Currently, intravenous thrombolysis is the mainstay of treatment for AIS. According to worldwide guidelines, recombinant tissue plasminogen activator (rt-PA) is
the recommended first-line therapy. Cumulative clinical evidence has shown that intravenous thrombolysis with rt-PA can
improve the clinical prognosis of AIS and reduce disability and mortality. However, there is a strict time window
for the administration of thrombolytic agents. Shortening the pre-hospital delay is the most important issue in the
treatment of AIS. As is known, "time is the brain"! It has been estimated that approximately 2 million neurons can
lose activity per minute before recanalization, and every 15 minutes of the pre-hospital delay can increase the mortality rate by 5 percent. In addition, shortening
the pre-hospital delay can effectively reduce the risk of hemorrhagic events after thrombolysis.
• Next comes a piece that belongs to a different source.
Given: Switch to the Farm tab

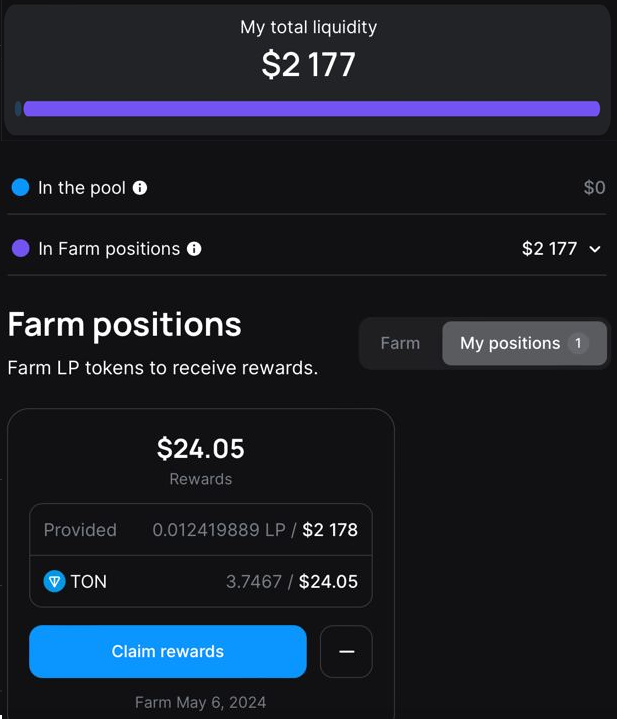Looking at the screenshot, I should (400, 343).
Nansha District in Guangzhou has a population of about 820,000 and a total area of 783.86 square kilometers.
The strict time window limit of AIS indicates that stroke first aid should follow the principle of closest location,
and patients with AIS should be transferred to the closest hospital for thrombolysis or endovascular treatment
as soon as possible. Therefore, it is important to establish an efficient regional stroke rescue network and strengthen
intra-regional cooperation to improve the survival rate of AIS patients. Since December 2017, we have established
a coordinated stroke center (Nansha Central Hospital) and a regional stroke network (including 11 neighboring hospitals and an emergency medical rescue command center),
and conducted studies to investigate whether this combined system improves the clinical efficacy of intravenous thrombolysis for AIS. Through years of clinical practice,
the Stroke Network Alliance has made great efforts to disseminate information on the early detection and treatment of stroke.
Following the establishment of the coordinated Stroke Network Alliance, the time from onset to admission has
been significantly shortened. On the one hand, interdepartmental cooperation has been improved and the green
channel in the hospital and intravenous thrombolysis procedures have been optimized. On the other hand, the
coordinated Stroke Network Alliance has significantly strengthened inter-hospital cooperation. Moreover, this
alliance has focused on improving the understanding of stroke among patients and their families, thereby increasing the acceptance of intravenous thrombolysis.
Although the Stroke Network Alliance has significantly shortened the DNT and ONT of intravenous thrombolysis
in the Nansha area, less than 50% of patients were able to reach the emergency department within 1 hour after the
onset of AIS. Overall, there is still significant room for over-improvement in this system. In particular, the operational efficiency of the green channel in hospitals and the
general knowledge of AIS detection and treatment can be improved in the future.
In summary, the coordinated stroke center and regional stroke network can significantly improve the effectiveness
of intravenous thrombolysis for AIS. Hospitals within the network cooperate and share medical resources in clinical
practice and social popularization, enabling more people to prevent the vascular risk factors of stroke as early as
possible. The establishment of the Stroke Network Alliance promotes regional cooperation and emergency referral. In addition, pre-hospital popularization and education
can improve the detection rate of early stroke. However, there are still some limitations to this approach, and further improvements are warranted.
Declarations
Financial support and sponsorship
The clinical study "Coordination of regional stroke centers improves the clinical efficacy of intravenous thrombolysis treatment for acute ischemic stroke" has been supported by the Guangzhou General Science and Technology Project of Health and Family Planning (NO. 20191A010001).
Conflicts of interest
The authors have no conflicts of interest to disclose.